Мы жили в крайне справедливом общество, поскольку пути наверх нет, если ты не смог побороть свою животную сущность. Ведь чем больше богатств и власти, тем сильнее соблазны утолить свои инстинкты, невзирая на нужды других. Так что любой находящийся на низших ступенях, должен был тяжело и много трудиться. Для того чтобы через страдания своего животного тела, преодолеть себя и взрастить в себе человеческие качества.
Но как мы оказались наивны, слепо полагая, будто всё будет так же, как нам завещали наши отцы, а им в свою очередь завещали их отцы. Пока не осознали, как «неприкасаемые» недовольные тем, что им не дают возможности всласть утолять их животные потребности, решились поднять бунт. И у них ничего не получилось бы, если бы им не оказали помощь со стороны. Так называемые рабы, захватившие трон в столице, перерезали всю высшую знать и устроили погромы по всему граду. Началась междоусобная война, и никто не знал с кем воюет, казалось словно все против всех.
Вскоре пожар гражданской войны охватил и все остальные города Империи, включая и наш город, называвшийся в ту пору иначе. Ещё вчерашние «животные» врывались в дома «Благородных», разбивали камнями головы своим благодетелям, хватали и насиловали женщин всех возрастов. Грабили, воровали и убивали, будто звери обезумевшие от рек пролитой крови. Дорвавшиеся до власти проходимцы объявляли себя новыми правителями и хозяевами здешних земель, создавая условия ещё более невыносимые, для тех кто вдруг оказался в самом низу социума.

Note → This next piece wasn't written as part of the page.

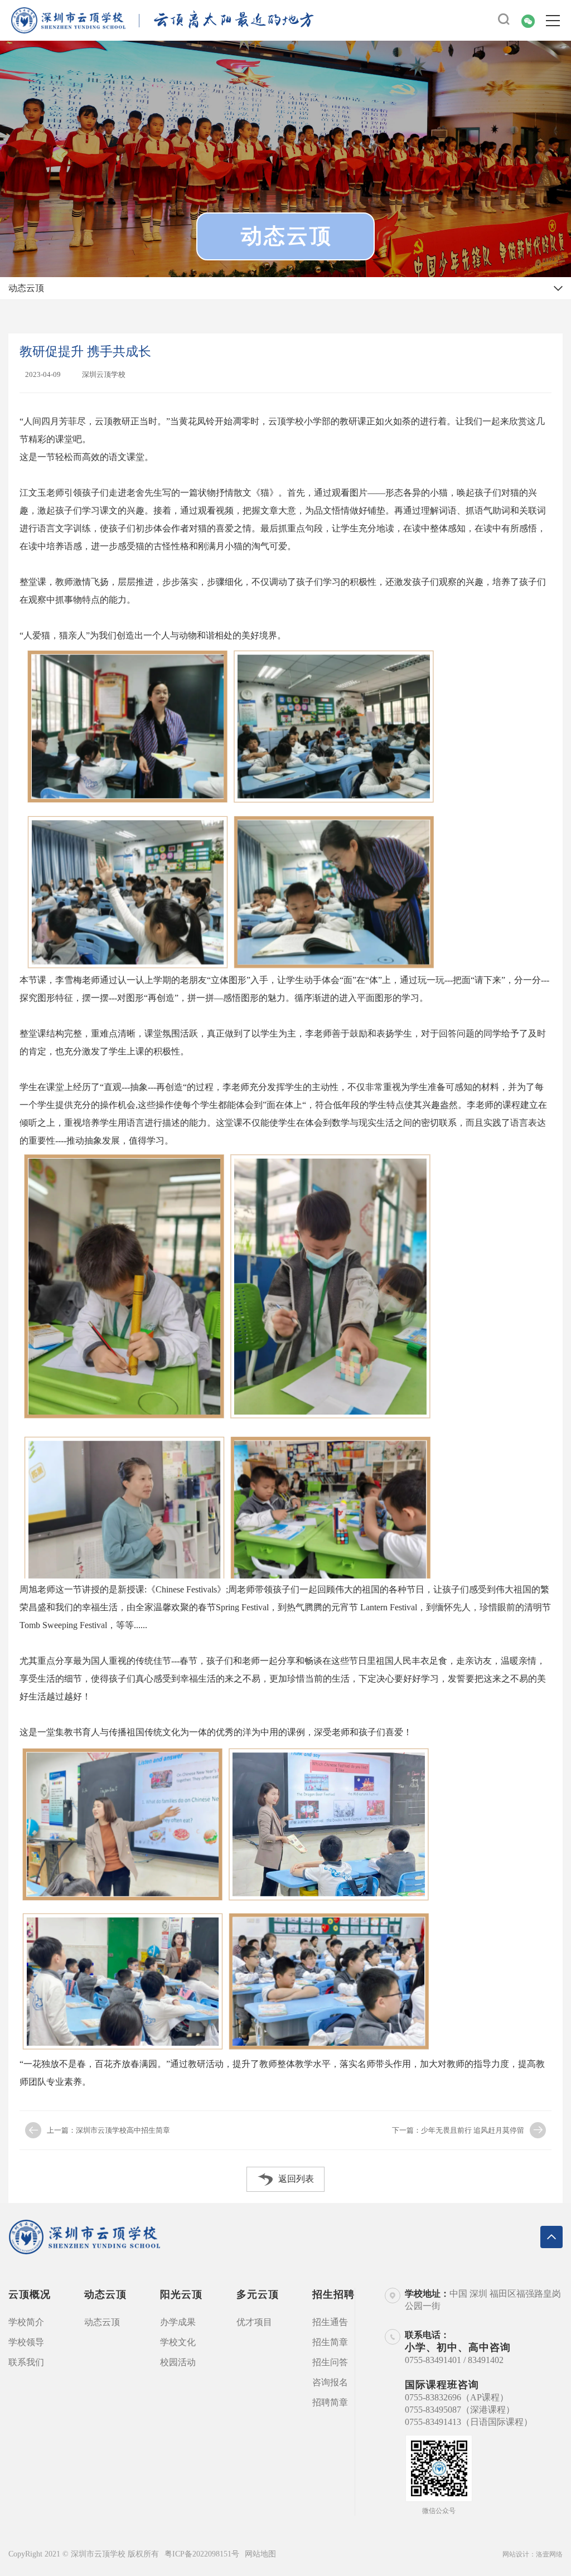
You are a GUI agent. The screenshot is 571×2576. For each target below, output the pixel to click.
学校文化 (178, 2342)
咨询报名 (330, 2382)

Став новыми хозяевами, они издавали новые законы и проводили чудовищную политику геноцида. Получалась забавная ситуация, что бывшие «изгои», принадлежавшие к низшим слоям отверженных в силу своего происхождения, оказались ещё более жестокими и бесчеловечными по отношению к тем, кто прежде значился выше их «по линии крови». Больше всего они ненавидели высшие касты, поскольку в отличие от них, они представляли собой ум и образованность, продвигая науку и просвещение в массы.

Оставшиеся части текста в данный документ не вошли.